### Problem to work on
Starting with the line that contains "Viewport: 1200px width, 899px", give again exactly and only each line through the end of the records; include the last line and exclude pictures.

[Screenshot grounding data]
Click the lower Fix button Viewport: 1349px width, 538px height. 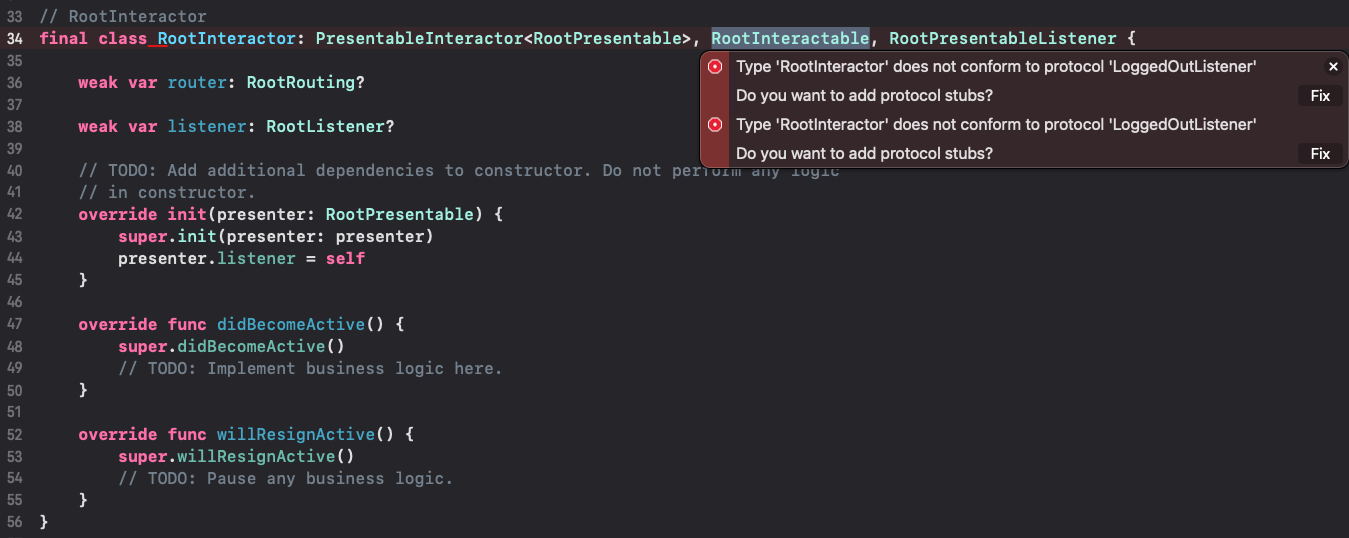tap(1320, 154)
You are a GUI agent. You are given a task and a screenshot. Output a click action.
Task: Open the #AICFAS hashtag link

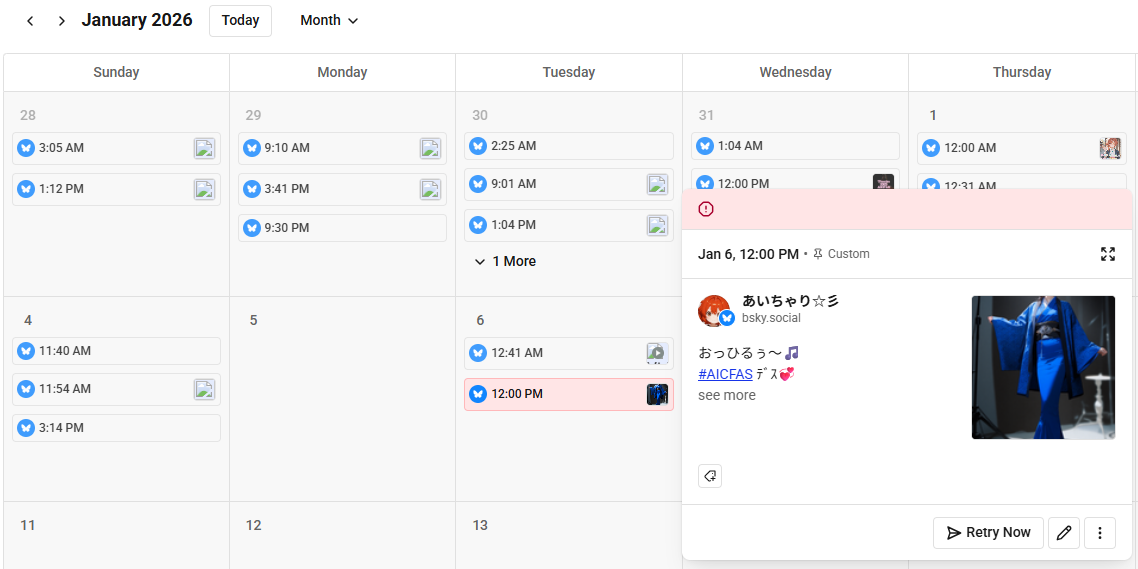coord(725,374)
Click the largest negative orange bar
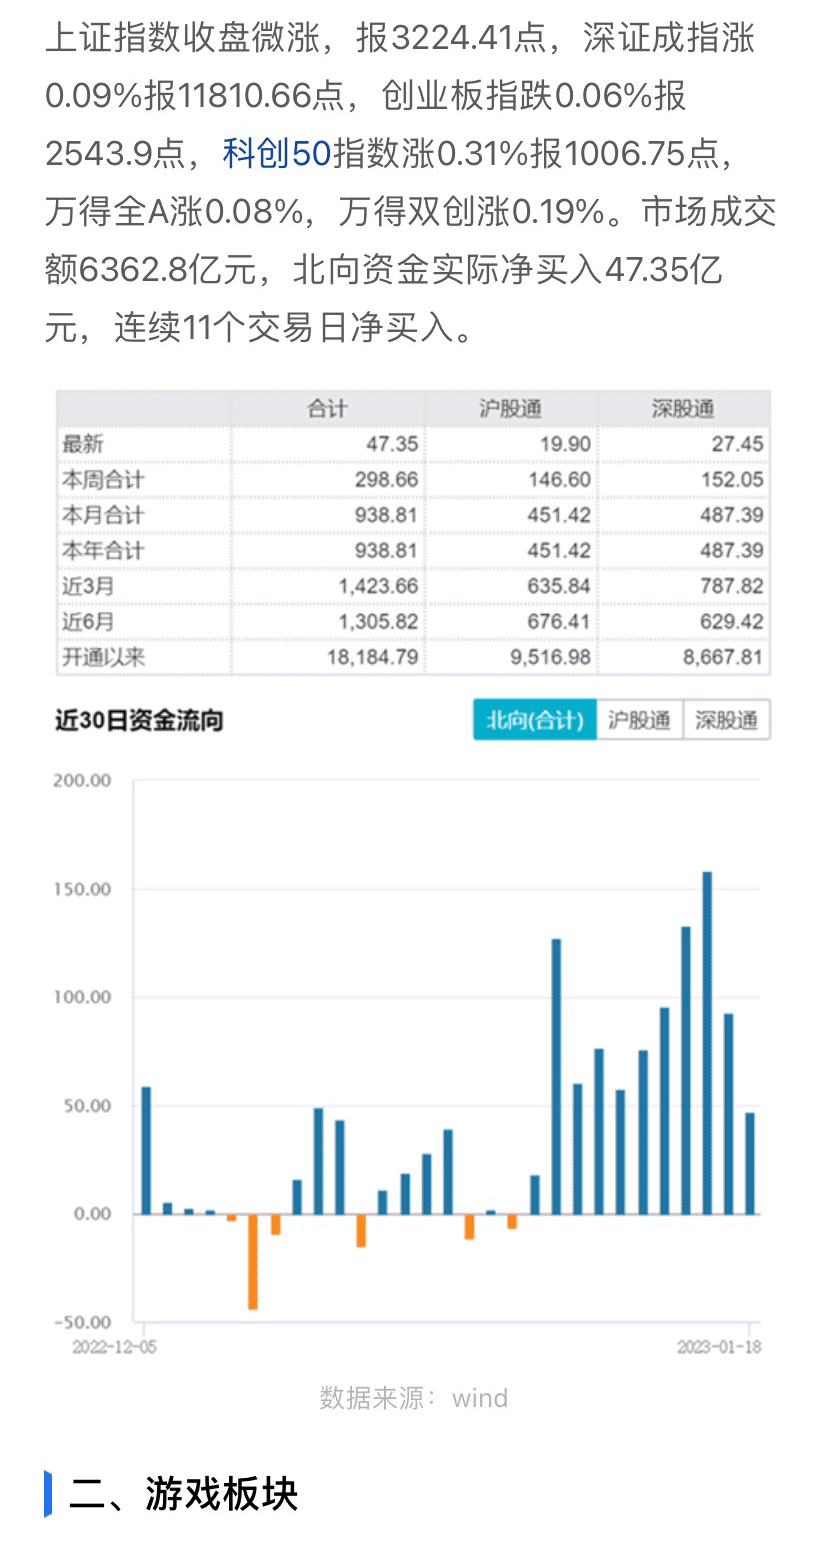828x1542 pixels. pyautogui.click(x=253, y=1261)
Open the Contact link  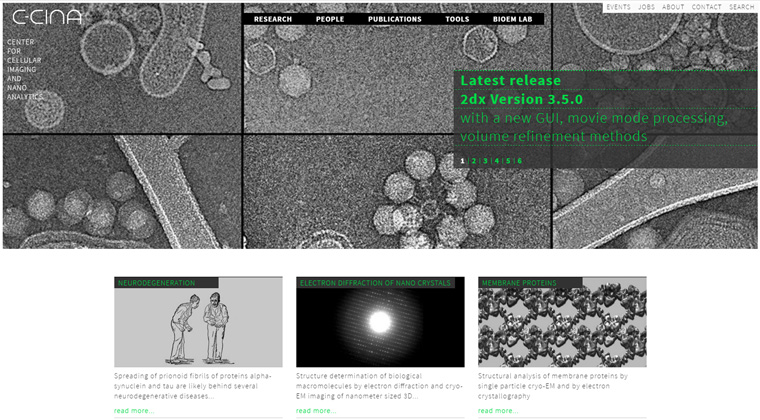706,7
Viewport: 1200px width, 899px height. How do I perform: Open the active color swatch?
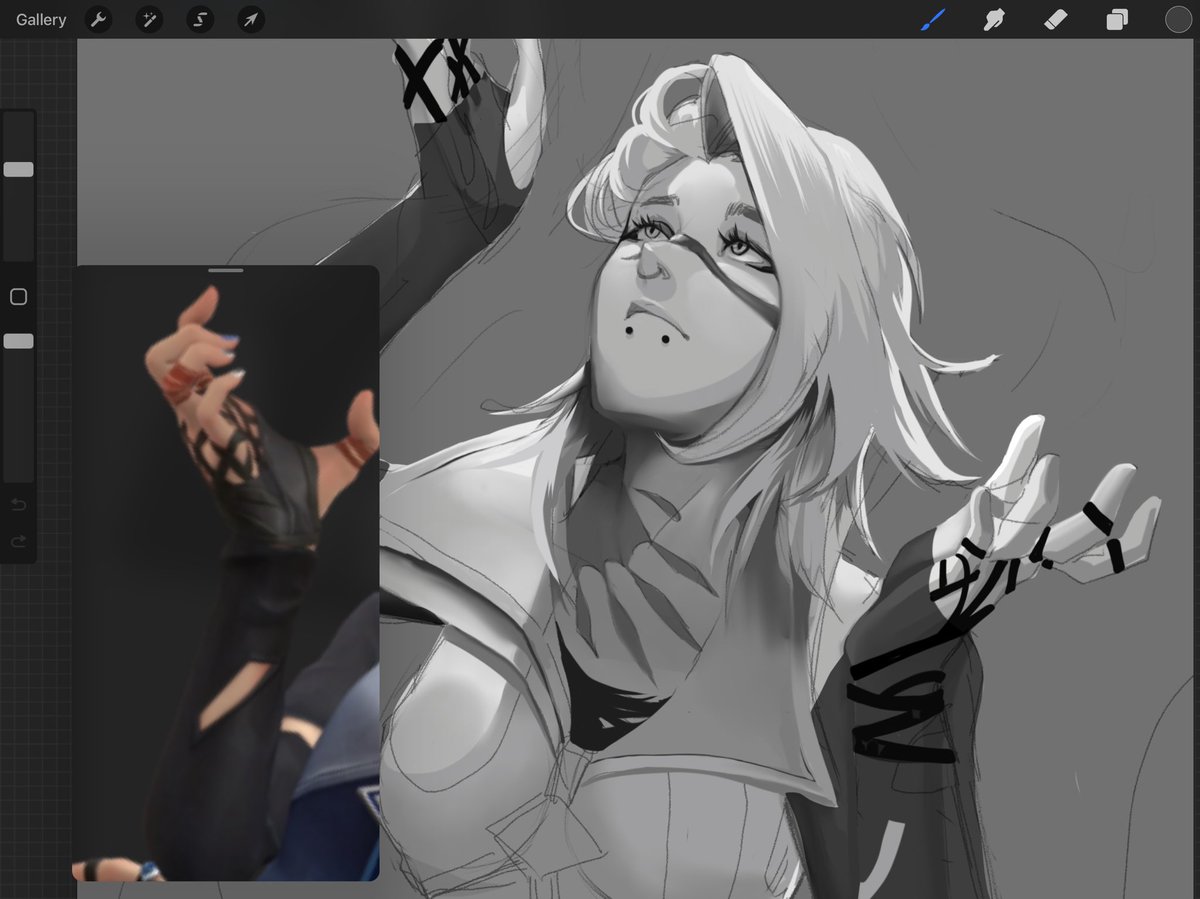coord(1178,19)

### Problem solution
Viewport: 1200px width, 899px height. How do I perform: Open the active color swatch?
coord(1178,19)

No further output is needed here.